I did not buy my circuit breakers from SAMS.
The original Hatteras 50MY electrical panel had about 20 circuit breakers, total, for the 110, 220 and 12 volt circuits. One breaker labeled "Port/Starboard Lights" covered all the 110v circuits on board. Originally there was only a single duplex socket in each room. In 1966 there was a real problem finding docks or marinas with adequate power. 220v was rare. Often we would use a two prong adapter (not even three!) limiting us to about 1,700 watts unless we ran the generator. We had three shoreline power cords, one 110v ship service, another 110v for the AC, a third 220v for just the stove. All three had the identical plug configuration. I was fortunate that the one time I mixed these up only one light bulb was on when I put 220v into the ship's service. Melted the filament right through the glass bulb!

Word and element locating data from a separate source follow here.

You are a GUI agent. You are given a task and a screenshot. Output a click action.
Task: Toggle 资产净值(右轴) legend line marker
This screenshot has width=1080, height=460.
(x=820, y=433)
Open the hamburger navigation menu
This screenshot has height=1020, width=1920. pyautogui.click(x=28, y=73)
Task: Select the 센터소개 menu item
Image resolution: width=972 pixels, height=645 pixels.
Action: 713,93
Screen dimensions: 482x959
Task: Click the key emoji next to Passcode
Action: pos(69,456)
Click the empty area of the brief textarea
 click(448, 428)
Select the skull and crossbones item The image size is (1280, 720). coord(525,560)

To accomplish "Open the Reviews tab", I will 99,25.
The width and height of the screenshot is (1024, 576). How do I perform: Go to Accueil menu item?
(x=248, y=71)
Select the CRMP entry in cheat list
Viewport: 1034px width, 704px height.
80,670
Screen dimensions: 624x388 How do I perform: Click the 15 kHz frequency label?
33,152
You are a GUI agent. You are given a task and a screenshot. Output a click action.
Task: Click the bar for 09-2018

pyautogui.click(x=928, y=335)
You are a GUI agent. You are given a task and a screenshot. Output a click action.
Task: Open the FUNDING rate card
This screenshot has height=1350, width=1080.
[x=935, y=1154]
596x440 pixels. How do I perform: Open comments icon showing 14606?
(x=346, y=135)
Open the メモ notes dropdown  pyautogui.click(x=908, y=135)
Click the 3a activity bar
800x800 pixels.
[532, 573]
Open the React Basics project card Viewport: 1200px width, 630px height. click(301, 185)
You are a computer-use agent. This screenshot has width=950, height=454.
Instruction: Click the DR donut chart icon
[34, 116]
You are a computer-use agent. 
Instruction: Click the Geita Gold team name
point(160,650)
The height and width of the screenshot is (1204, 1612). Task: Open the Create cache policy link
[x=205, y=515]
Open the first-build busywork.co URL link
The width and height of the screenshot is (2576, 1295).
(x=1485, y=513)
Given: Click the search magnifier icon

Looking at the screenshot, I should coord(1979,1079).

All the duplex plugs on board had three prong faceplates. Only much later did I learn that these grounding (green wire) prongs were not connected to anything! Only the one on the front of the stove was. I was lucky not to have been electrocuted while using my drill in the bilge!
So some years ago I had a marine electrician make me a new electrical panel to go along with my simplified one-line 50 amp 220v shoreline setup. AC was no longer remarkable, so we split this across two legs of the 110v system. We separated many other circuits to reduce tripping breakers and balance loads. I am not on board, but I bet we now have 40 or 50 breakers. These are different from the original Hatteras ones, and that's why I did not get them from SAMS.
I had been using these replacement breakers as switches for each AC after changing from generator to shore power. This eliminated the surge load from all coming on at once which often tripped the master or shore breakers. Apparently this was another of my bad ideas so I don't do this any more. I turn each unit on at its control.